LONGMAN'S MAGAZINE, immediately after his death, published the
following poem, which took a very pathetic touch from the
circumstances of its appearance - the more that, while it
imaginatively and finely commemorated these days of truant
wanderings, it showed the ruling passion for home and the old
haunts, strongly and vividly, even not unnigh to death:


"The tropics vanish, and meseems that I,
From Halkerside, from topmost Allermuir,
Or steep Caerketton, dreaming gaze again.
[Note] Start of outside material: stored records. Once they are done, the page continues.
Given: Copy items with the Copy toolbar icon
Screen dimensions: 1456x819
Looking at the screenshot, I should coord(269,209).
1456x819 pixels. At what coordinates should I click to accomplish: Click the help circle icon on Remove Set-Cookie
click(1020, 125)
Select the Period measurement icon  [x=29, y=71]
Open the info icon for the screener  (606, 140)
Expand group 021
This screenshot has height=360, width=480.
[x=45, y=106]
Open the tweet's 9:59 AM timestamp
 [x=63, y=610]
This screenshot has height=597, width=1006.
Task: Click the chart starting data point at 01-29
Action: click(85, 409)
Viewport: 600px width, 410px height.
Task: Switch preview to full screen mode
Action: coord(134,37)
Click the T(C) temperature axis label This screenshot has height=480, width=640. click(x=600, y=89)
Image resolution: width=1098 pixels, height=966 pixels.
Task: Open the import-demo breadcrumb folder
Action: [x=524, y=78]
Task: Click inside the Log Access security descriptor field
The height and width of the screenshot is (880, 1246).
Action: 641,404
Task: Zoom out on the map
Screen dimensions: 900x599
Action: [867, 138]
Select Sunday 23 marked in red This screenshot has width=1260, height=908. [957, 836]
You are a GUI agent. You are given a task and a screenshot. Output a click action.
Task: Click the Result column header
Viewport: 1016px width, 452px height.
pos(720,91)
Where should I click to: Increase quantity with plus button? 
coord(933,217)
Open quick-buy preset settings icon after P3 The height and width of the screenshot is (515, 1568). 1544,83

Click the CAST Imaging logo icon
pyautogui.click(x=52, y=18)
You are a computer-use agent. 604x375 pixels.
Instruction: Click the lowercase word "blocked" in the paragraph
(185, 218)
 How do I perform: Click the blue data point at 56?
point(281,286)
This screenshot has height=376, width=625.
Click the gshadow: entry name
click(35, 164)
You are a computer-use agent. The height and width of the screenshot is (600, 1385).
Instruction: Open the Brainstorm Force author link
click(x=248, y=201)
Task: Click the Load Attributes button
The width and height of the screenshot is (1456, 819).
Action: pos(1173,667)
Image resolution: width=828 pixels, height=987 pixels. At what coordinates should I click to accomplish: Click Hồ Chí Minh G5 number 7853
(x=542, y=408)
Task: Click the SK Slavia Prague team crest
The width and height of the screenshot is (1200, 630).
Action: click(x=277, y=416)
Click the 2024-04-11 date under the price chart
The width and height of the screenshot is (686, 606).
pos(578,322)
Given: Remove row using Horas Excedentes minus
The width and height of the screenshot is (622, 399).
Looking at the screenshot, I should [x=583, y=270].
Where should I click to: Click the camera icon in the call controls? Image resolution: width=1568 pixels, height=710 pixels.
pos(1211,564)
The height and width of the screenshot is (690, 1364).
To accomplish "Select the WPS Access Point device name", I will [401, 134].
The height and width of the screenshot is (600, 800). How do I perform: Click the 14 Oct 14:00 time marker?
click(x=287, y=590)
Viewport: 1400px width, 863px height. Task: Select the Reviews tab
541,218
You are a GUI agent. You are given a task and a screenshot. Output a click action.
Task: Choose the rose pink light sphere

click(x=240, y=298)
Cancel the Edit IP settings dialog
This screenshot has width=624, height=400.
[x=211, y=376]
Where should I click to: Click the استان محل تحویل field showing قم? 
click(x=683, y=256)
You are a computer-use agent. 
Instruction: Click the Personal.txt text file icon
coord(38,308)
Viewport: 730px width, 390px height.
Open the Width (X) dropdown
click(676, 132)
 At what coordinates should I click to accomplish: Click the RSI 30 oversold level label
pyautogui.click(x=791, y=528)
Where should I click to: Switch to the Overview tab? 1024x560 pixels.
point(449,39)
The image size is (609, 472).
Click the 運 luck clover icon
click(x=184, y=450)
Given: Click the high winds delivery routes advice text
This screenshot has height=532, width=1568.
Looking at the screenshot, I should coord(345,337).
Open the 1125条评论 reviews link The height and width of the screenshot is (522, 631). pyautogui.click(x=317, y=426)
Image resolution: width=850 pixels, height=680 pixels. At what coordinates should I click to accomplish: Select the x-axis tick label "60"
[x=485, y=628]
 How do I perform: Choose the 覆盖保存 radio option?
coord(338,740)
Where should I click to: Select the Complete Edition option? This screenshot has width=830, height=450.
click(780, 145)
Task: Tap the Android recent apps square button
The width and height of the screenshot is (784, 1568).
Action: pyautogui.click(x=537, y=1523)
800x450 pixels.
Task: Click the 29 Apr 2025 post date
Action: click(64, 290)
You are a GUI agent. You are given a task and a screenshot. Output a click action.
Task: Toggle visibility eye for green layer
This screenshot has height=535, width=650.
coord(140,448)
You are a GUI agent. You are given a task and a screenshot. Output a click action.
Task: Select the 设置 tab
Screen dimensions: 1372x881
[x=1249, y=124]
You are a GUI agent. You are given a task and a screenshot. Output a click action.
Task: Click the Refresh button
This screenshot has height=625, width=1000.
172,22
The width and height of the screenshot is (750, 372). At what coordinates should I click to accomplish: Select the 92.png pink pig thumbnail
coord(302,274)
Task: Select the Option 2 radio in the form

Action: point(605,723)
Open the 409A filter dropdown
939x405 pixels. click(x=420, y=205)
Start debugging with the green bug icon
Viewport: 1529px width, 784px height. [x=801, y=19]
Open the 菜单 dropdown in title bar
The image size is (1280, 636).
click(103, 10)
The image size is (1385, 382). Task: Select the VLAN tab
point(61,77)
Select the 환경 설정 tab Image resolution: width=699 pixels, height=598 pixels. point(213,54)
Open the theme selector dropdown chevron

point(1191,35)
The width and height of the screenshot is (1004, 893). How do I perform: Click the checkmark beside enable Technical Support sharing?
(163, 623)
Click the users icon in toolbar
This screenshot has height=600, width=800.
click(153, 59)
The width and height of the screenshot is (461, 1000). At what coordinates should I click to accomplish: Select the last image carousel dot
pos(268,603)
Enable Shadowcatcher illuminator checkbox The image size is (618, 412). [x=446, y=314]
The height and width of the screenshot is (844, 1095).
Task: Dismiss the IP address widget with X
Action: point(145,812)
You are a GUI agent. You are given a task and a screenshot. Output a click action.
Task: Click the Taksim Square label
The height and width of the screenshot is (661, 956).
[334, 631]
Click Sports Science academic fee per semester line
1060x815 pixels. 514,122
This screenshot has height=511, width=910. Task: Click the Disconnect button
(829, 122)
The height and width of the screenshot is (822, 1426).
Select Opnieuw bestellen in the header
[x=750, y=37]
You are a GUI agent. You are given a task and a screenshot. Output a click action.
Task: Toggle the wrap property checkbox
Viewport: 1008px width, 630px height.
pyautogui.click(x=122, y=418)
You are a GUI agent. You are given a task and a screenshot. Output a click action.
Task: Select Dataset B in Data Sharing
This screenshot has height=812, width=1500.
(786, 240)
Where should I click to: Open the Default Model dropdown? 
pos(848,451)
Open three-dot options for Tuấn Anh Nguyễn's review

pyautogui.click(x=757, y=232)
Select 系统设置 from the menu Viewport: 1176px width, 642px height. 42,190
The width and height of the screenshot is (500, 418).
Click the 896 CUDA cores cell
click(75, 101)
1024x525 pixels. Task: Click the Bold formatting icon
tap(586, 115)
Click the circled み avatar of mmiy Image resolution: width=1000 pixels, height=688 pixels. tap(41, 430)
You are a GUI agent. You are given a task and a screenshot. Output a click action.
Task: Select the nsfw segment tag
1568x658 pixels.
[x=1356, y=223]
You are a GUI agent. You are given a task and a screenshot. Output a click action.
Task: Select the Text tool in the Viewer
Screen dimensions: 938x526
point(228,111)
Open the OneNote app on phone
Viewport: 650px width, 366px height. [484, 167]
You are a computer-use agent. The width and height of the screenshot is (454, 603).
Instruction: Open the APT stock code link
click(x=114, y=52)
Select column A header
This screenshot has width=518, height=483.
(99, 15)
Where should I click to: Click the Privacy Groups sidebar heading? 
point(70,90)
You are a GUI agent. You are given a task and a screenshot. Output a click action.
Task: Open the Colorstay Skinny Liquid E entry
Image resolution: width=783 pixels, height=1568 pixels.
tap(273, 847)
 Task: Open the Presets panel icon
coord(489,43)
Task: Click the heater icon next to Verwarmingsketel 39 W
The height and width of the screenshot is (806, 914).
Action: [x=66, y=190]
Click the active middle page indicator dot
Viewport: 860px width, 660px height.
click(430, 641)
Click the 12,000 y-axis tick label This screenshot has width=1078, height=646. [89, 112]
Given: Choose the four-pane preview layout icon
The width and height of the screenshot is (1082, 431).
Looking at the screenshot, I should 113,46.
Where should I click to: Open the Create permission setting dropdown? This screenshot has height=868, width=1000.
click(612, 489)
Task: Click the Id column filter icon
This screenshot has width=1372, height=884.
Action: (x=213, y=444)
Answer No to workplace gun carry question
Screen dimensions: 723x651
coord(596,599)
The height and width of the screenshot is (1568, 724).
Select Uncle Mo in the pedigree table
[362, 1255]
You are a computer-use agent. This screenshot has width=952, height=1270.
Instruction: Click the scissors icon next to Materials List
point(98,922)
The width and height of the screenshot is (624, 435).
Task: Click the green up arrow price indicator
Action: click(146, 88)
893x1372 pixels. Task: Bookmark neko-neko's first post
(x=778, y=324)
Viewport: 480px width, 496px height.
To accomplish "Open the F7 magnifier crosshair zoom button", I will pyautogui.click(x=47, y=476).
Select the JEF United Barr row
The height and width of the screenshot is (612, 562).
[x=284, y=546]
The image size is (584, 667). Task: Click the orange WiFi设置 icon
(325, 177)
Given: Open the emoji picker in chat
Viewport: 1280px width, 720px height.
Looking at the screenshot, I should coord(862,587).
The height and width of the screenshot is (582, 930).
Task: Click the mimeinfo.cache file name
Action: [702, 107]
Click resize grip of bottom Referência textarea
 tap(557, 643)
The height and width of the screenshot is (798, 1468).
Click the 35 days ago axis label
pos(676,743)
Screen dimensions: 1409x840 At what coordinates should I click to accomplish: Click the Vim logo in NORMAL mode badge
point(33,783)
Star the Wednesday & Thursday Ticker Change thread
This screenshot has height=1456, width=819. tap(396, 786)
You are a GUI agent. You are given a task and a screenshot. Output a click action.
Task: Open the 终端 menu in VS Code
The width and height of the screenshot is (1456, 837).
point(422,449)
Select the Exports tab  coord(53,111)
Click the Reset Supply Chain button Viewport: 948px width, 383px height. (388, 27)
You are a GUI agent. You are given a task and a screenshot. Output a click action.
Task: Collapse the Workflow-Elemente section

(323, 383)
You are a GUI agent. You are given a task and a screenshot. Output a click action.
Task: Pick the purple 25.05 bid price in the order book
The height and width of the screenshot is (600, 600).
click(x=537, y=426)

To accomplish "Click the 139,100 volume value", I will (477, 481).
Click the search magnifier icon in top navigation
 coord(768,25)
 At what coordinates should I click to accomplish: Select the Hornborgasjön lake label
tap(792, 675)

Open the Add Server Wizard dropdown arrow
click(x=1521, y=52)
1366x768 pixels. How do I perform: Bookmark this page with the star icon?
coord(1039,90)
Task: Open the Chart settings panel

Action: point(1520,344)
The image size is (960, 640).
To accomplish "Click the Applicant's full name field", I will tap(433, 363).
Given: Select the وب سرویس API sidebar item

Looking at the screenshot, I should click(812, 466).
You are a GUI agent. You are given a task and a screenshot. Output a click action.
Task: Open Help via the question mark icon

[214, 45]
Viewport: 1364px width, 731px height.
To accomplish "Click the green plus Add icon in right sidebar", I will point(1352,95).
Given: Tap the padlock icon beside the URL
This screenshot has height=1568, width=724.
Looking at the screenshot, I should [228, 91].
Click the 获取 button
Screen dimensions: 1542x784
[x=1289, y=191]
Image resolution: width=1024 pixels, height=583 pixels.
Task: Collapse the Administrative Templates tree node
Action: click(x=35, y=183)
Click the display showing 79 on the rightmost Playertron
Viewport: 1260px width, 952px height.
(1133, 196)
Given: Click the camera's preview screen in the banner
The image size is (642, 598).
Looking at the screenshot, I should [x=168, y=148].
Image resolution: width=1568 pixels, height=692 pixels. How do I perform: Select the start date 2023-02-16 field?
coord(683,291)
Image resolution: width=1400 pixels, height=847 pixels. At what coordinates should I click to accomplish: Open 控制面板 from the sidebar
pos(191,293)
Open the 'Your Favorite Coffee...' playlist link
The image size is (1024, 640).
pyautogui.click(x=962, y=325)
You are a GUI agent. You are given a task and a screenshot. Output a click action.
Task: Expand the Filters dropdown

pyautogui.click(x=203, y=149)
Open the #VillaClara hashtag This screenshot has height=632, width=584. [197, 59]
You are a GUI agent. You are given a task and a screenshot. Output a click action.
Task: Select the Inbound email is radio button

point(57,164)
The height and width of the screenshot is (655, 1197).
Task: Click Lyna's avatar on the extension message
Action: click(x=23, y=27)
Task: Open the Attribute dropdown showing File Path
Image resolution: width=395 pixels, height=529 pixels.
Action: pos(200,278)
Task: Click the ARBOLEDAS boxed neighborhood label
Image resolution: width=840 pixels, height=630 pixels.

Far set in fields and woods, the town I see
Spring gallant from the shallows of her smoke,
Cragg'd, spired, and turreted, her virgin fort
Beflagg'd. About, on seaward drooping hills,
New folds of city glitter. Last, the Forth
Wheels ample waters set with sacred isles,
And populous Fife smokes with a score of towns,
There, on the sunny frontage of a hill,
Hard by the house of kings, repose the dead,
My dead, the ready and the strong of word.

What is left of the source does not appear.